In today´s world electronic system interconnections, commonly called channels, are routed over packages and printed circuit boards and are characterized by measuring eyes and calculating the bit error rate (BER). Many factors such as jitter, inter-symbol interference, simultaneous switching noise and crosstalk impact the BER of an interconnection. In the design phase, it is common practice to use circuit simulation to guarantee an acceptable BER level. This is done by acquiring the voltage waveform at the input of the receiver circuit in a robust statistical manner using time domain simulations. The possible time-domain simulation techniques can be classified in two ways: a transient solver (e.g., ASTAP, Spice) which uses non-linear Newton-Raphson iteration methods, and another second technique based on linear convolution and which has gained wide acceptance more recently due to the large number of bits that can be simulated.

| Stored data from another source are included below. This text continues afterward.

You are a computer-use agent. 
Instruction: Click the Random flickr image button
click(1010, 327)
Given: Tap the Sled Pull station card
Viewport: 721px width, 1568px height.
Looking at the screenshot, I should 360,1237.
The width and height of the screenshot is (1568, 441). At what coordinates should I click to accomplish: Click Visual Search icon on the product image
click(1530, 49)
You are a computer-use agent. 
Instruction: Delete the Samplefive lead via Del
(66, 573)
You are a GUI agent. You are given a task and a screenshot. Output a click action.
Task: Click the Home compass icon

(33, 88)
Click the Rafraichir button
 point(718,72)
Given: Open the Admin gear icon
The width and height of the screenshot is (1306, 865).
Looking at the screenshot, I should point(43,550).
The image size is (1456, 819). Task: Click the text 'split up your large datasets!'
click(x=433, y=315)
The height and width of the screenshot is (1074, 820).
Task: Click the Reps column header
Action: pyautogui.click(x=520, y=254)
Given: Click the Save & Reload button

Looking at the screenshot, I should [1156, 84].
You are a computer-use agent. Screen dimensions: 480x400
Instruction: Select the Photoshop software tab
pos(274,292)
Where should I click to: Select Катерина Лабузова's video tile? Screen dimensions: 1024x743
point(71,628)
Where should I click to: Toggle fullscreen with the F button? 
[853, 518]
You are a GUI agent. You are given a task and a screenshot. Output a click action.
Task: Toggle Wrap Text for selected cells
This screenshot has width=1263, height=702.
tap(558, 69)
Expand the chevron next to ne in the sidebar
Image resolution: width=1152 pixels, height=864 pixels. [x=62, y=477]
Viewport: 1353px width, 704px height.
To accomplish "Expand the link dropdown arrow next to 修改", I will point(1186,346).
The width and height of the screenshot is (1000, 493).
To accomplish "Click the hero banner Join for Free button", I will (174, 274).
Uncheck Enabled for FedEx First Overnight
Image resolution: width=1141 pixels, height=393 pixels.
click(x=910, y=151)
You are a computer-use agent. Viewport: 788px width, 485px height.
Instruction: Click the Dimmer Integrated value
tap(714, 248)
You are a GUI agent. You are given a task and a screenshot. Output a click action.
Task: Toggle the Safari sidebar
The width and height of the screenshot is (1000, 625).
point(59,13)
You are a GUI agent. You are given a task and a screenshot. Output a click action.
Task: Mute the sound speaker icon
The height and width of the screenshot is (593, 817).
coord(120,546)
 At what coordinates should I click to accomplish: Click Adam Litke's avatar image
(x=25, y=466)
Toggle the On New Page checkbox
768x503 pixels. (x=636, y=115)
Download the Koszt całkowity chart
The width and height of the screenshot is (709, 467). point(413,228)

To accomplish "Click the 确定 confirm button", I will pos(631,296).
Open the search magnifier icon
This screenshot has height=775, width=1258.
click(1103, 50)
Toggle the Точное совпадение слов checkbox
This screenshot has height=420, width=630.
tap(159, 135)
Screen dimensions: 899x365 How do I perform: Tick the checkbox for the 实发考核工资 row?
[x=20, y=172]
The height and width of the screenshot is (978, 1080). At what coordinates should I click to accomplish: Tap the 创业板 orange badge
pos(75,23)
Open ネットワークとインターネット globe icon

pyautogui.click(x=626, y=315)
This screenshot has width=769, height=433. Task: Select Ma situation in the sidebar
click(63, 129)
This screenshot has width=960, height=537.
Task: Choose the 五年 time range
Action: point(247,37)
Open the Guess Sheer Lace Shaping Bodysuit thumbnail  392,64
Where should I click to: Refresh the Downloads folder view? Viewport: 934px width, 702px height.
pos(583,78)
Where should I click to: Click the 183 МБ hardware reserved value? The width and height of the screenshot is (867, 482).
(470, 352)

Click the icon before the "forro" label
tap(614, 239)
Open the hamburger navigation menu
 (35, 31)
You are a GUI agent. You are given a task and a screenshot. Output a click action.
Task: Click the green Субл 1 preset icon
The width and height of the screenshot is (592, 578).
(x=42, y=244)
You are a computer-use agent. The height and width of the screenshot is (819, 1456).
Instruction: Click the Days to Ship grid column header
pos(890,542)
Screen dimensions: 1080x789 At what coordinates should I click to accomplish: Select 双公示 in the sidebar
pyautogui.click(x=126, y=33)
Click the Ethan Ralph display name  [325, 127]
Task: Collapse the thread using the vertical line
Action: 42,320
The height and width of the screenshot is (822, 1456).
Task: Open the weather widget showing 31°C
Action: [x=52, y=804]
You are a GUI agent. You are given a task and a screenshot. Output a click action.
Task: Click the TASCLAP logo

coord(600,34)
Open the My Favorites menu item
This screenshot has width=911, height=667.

In this work, the two methods are applied for the timedomain analysis of a real interconnection system represented by the concatenation of 52 mixed 2-D and 3-D models. The 3D models are needed to describe the high-order modes in proximity of package discontinuities, such as via transitions and connectors. The ports of these models range in number from 18 to 36 depending on the number of aggressors that can create significant crosstalk. In this work the required rules of thumb derived from a sampling criterion will be described, so that the correct sampling frequency of the S-parameter models can be determined and robust simulation results for such a large cascaded netlist can be achieved. The overall interconnection model includes behavioral models for the driver and receiver circuits that employ equalization. Behavioral models give a needed simplification because the complexity of the original transistor-level I/O circuits leads to unacceptable long simulation times. We will use the analysis of the described real interconnection system to com- - pare the two transient simulation approaches and quantify their expected accuracy. Furthermore, the limitations of the existing simulation methods in handling complex interconnections will be discussed, with particular emphasis on the checking and enforcement of causality and passivity for these models.